_EXCERPTED TEXT:_

## begin

Sunday, May 19, 2019

Jesus for debtors



Debtors
“I am a debtor both to Greeks and to barbarians, both to the wise and to the foolish,” says Paul.
            This is a really incredible thing to say, actually, but I’ll get to that in a minute. First, we need a one-minute reminder about Paul. This is the guy who was killing Christians in the name of the hard-and-fast temple law of the day, and this is the guy who was blinded on the road to Emmaus, became a follower of Jesus, and then wrote a good portion of the New Testament. All of this we need to know when Paul says he is indebted to Greeks and barbarians, the wise and the foolish, because it takes an awareness of his history to get there.
I suspect all of us are OK with saying we are indebted to teachers, to parents, to coaches, to people we like, who inspire us, and who make us look good. We like to tell that story. But how often do we stand up and say we are indebted to people we don’t like? Indebted to sinners? Indebted to non-believers, and criminals, and people who have wronged us? Those people? That’s a much tougher story.
            If we hear that story at all, it’s usually in the context of somebody saying, “I owe it to my haters, because they pushed me to be better.” But what Paul is saying in Romans 1 is more radical than that. He’s saying he owes the foolish; he owes those who are wrong; he owes everybody. Paul starts here in his letter to the church in Rome to make it abundantly clear what sin looks like—it is not just bad choices, which Paul certainly made in the past, but, more importantly, it is an indelible part of our character, and all of us are debtors because of it.
            In the alternative version of the Lord’s Prayer most often said in Presbyterian and Reformed churches, there is that line “forgive us our debts, as we forgive our debtors.” Lutherans tend to use trespasses, while others use “sins.” In some ways, all of these are trying to describe something we often fail to understand. Our debt, trespasses, and sin are not just things we do but a condition in which we live, which is precisely why we need forgiveness so desperately. We can’t simply refrain from doing bad—it is part and parcel of who we are.
            So, we are debtors—debtors to people we like and don’t like. This gets particularly messy when we talk about abuse, because surely we cannot owe people who have committed abuse against us. Practically speaking, victims don’t owe perpetrators anything, so let’s be clear about that, but underneath it all is a reality where each of us are bound to one another, and the fabric of the universe was once and forever broken by sin so that abusers exist and those abused face the Sauls of the world without any recourse. There should be no abusers; there should be no people abused, but there are: Paul was an abuser—an abuser of the early Christians. He knows what he owes; he knows he can’t repay the debt caused by murder. What could repayment possibly look like? No reparations are enough.

## end

_INFORMATION PROVIDED:_
## begin

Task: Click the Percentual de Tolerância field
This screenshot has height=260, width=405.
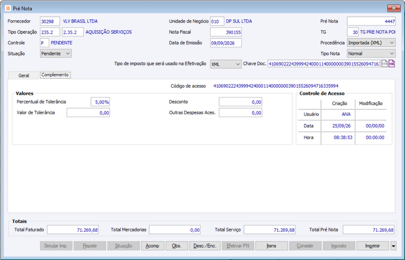Action: pyautogui.click(x=100, y=102)
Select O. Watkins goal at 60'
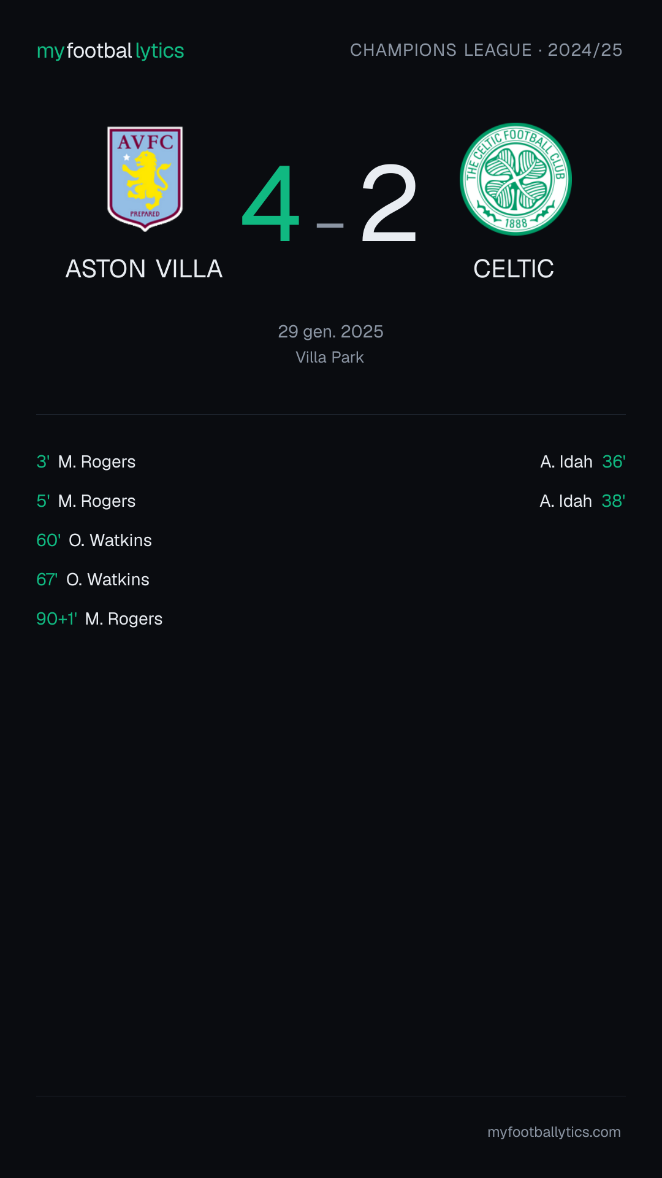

## end

_REQUIRED TASK 1:_
In the post about Paul and debt, rewrite the passage from "In the alternative" up to and including "who we are.", replacing "trespasses" with "transgressions" everywhere it appears.
_REQUIRED TASK 2:_
Which church traditions does the post about Paul and debt mention by name?
_REQUIRED TASK 3:_
Write the next part of the post about Paul and debt, starting after its last sentence.

_WRITTEN RESPONSE 1:_
In the alternative version of the Lord’s Prayer most often said in Presbyterian and Reformed churches, there is that line “forgive us our debts, as we forgive our debtors.” Lutherans tend to use transgressions, while others use “sins.” In some ways, all of these are trying to describe something we often fail to understand. Our debt, transgressions, and sin are not just things we do but a condition in which we live, which is precisely why we need forgiveness so desperately. We can’t simply refrain from doing bad—it is part and parcel of who we are.

_WRITTEN RESPONSE 2:_
Presbyterian, Reformed, Lutheran

_WRITTEN RESPONSE 3:_
            The story of Saul’s conversion, becoming Paul, is not one of a bad dude becoming a hero. He’s still a guy who did bad things. The only difference is that after his conversion he knows it, and he’s trying to pick up the pieces of a broken life, seeking forgiveness, and finally understanding the place from which forgiveness and, with it, true power comes.

The Gospel
            The conversion does not make Paul righteous by his own effort. Instead, it made him a preacher. He became one of the first to write down things about this God we know in Jesus Christ. When Paul wrote Romans, none of the Gospels we know today yet existed. Mark was still a decade away, Matthew and Luke thereafter, and John long after that. That’s not immediately obvious reading your Bible, but when Paul wrote this letter, the words of Jesus were part of an oral tradition passed on around campfires or in house churches, or perhaps they were part of earlier texts now lost to us. This matters, because when we think of Saul prior to conversion, I think we tend to imagine a guy who had all the information and chose not to believe in Jesus. Yet, in many ways, this letter to Rome had no scriptural precedent. Paul didn’t have Jesus’ words; he wasn’t writing an accompaniment to Matthew, Mark, Luke, and John.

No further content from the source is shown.